* _DATA TO PROCESS_:
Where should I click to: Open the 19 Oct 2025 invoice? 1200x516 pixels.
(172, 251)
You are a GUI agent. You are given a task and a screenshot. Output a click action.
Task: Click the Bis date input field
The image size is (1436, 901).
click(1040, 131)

* _WHAT YOU SHOULD DO_: Nothing but the lines from the one that contains "Task: Click the Bis date input field" through the last line of the entries should appear in your reply, each repeated exactly.

* _SOLUTION FOR THIS EXERCISE_:
Task: Click the Bis date input field
The image size is (1436, 901).
click(1040, 131)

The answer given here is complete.